(Saved data entries)
BEGIN
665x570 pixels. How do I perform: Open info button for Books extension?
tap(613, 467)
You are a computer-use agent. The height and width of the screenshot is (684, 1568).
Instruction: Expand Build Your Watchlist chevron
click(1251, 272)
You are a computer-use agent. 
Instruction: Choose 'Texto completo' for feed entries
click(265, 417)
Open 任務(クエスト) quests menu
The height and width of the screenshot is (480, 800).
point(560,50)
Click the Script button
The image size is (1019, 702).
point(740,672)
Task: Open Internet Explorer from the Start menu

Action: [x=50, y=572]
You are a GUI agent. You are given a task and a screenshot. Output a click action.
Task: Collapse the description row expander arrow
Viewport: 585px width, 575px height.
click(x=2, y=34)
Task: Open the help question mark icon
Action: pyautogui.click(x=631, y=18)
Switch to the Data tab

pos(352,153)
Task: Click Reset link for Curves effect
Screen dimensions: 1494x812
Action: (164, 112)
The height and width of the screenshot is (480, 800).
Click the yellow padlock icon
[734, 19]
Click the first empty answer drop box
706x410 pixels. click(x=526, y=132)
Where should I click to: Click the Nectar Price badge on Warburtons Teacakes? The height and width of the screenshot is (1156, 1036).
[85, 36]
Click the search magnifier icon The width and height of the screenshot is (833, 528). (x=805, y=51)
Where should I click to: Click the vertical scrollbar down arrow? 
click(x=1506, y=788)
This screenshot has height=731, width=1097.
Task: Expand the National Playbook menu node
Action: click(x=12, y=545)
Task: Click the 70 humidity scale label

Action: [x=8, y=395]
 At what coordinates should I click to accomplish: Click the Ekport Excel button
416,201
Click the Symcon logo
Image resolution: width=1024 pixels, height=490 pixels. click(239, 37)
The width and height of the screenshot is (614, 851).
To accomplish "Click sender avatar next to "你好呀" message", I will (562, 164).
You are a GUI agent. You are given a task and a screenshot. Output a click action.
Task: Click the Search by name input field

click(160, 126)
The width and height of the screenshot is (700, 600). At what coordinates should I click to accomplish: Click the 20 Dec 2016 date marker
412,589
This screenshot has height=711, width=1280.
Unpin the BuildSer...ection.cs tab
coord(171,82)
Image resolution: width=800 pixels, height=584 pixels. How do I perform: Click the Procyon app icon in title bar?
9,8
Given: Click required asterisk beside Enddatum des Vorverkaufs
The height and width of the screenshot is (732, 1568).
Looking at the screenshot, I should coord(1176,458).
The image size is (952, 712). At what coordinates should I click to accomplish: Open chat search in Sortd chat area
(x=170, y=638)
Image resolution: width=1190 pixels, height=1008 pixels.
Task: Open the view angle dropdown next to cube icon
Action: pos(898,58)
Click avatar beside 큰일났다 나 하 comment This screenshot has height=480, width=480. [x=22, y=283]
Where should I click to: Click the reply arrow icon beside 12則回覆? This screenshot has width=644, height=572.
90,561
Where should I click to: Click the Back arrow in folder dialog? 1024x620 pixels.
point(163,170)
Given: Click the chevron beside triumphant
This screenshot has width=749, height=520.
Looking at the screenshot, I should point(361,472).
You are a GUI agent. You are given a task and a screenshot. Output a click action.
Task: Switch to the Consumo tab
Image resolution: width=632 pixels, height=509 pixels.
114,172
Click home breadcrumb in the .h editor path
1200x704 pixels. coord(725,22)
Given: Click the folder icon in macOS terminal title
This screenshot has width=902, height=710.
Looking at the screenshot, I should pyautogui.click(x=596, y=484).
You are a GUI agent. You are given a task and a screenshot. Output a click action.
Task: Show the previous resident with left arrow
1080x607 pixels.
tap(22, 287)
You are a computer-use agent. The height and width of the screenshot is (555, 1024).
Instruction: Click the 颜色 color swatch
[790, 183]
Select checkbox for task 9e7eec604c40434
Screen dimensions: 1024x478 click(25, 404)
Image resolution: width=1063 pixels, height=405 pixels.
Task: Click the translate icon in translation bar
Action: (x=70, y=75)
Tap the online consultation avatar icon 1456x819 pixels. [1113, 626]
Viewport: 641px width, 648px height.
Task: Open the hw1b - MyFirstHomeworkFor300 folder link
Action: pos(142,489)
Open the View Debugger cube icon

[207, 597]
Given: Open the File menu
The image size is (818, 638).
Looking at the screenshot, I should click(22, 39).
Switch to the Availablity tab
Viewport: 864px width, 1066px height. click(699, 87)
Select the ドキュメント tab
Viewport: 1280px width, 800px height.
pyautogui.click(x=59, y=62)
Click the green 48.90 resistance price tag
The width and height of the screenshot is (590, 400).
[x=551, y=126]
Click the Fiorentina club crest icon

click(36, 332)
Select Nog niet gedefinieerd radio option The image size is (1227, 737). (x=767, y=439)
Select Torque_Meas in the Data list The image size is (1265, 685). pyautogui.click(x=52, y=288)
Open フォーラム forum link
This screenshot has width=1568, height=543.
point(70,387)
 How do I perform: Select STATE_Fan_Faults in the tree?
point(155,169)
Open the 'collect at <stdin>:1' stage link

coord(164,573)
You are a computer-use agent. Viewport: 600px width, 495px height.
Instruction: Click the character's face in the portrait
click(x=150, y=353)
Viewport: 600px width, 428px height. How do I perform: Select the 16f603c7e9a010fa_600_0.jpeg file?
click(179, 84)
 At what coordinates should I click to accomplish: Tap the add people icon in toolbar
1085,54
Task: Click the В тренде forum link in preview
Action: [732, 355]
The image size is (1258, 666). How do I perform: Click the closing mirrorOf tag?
END
*Your instructions:* Look above for lines with the word "computer" and copy them all.

*Answer to this task:*
You are a computer-use agent. The height and width of the screenshot is (684, 1568).
You are a computer-use agent. 
You are a computer-use agent. The height and width of the screenshot is (555, 1024).
You are a computer-use agent. Viewport: 600px width, 495px height.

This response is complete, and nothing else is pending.